PROVIDED ENTRIES:
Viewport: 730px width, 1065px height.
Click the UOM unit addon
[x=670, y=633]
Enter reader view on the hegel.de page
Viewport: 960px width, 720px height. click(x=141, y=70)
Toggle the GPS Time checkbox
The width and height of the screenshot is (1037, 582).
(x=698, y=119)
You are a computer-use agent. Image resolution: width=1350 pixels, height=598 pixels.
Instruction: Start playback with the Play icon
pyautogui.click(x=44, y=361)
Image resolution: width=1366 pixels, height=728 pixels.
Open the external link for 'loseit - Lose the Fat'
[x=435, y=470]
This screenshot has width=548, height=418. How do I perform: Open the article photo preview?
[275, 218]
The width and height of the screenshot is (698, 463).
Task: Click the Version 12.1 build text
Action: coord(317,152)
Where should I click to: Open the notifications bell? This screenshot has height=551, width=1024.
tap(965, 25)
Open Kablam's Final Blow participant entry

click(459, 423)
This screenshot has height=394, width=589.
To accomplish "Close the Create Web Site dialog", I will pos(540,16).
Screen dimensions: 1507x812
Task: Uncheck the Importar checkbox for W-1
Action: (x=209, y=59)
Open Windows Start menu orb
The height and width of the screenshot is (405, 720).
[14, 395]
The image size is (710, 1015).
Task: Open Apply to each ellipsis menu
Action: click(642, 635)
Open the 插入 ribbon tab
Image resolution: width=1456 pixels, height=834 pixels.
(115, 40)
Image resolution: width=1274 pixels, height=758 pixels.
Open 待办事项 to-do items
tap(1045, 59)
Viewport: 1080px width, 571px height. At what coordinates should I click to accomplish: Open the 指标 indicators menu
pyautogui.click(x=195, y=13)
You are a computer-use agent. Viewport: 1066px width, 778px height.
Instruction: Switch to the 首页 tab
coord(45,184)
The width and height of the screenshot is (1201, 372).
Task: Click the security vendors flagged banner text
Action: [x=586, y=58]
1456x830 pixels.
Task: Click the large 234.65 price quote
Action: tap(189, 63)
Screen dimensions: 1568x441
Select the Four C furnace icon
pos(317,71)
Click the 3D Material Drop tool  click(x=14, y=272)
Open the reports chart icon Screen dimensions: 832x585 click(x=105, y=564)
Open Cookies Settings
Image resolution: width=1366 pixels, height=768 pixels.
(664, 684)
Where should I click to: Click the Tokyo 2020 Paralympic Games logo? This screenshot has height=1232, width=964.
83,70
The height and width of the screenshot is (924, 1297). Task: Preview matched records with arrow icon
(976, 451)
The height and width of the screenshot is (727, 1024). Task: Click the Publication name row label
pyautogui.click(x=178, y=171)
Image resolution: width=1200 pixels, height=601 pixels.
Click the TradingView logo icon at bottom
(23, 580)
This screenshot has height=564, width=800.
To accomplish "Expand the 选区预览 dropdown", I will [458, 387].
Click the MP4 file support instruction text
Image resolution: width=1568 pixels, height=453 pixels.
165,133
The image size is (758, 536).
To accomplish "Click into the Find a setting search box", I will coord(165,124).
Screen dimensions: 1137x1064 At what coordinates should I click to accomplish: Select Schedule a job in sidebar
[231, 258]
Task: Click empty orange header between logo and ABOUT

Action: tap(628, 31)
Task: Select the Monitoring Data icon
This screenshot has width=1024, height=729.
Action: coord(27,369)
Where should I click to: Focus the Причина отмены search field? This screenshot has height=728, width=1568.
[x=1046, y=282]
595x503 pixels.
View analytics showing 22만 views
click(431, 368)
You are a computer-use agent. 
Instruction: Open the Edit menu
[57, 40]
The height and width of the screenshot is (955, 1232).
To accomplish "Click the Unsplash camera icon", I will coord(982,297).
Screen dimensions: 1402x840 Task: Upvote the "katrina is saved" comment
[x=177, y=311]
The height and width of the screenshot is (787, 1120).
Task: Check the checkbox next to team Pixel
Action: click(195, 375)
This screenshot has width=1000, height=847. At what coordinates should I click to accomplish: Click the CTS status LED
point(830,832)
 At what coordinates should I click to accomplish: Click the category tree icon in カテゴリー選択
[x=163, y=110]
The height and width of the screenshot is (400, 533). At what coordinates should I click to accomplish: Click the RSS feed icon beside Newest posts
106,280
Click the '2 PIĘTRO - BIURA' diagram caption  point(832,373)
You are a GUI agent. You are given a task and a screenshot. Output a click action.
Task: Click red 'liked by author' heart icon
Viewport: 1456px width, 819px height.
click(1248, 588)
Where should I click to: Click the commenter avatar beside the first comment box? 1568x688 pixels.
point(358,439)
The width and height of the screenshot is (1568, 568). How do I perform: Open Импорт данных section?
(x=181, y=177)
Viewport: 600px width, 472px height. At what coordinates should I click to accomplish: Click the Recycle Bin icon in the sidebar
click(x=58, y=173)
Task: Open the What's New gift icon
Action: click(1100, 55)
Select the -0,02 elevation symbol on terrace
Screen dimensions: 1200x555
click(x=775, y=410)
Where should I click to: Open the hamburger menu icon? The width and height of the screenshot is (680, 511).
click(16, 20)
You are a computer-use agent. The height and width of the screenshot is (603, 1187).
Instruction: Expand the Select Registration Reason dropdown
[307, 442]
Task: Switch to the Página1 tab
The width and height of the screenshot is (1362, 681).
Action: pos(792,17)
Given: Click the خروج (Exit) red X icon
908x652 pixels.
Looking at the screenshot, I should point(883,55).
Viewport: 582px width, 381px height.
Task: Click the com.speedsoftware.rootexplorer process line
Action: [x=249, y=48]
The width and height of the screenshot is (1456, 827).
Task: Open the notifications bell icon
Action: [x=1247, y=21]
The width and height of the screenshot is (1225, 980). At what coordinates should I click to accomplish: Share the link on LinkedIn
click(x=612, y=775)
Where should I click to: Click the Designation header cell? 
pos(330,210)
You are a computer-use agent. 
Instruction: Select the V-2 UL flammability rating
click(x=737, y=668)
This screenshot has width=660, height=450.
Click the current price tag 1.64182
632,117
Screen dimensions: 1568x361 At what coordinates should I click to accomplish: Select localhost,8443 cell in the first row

WORK TO COMPLETE: Look through the entries above and quote exactly the lines from the line with "The height and width of the screenshot is (924, 1297)." to the line with "This screenshot has height=564, width=800.", counting both of those lines.

EXERCISE SOLUTION:
The height and width of the screenshot is (924, 1297). Task: Preview matched records with arrow icon
(976, 451)
The height and width of the screenshot is (727, 1024). Task: Click the Publication name row label
pyautogui.click(x=178, y=171)
Image resolution: width=1200 pixels, height=601 pixels.
Click the TradingView logo icon at bottom
(23, 580)
This screenshot has height=564, width=800.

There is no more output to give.